[Records from a dataset]
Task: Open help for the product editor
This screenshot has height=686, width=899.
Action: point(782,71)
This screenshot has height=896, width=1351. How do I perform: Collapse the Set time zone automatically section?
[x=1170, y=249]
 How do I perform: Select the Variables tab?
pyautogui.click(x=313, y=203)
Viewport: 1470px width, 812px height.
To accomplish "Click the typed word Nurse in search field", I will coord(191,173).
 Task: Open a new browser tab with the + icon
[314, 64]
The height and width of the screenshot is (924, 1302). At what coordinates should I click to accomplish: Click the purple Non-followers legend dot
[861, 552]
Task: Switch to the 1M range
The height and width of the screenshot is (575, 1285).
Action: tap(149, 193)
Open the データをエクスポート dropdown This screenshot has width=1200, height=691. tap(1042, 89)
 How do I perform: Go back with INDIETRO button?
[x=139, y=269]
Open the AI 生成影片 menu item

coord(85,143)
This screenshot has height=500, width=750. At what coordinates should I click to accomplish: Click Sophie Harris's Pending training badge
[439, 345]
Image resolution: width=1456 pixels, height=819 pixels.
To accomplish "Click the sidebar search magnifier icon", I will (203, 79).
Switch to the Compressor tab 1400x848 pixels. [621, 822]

- The task:
Print the lines of the entries, exactly, from the one containing "Image resolution: width=1456" down to the final line, and leave out all the others.

- Result for this exercise:
Image resolution: width=1456 pixels, height=819 pixels.
To accomplish "Click the sidebar search magnifier icon", I will (203, 79).
Switch to the Compressor tab 1400x848 pixels. [621, 822]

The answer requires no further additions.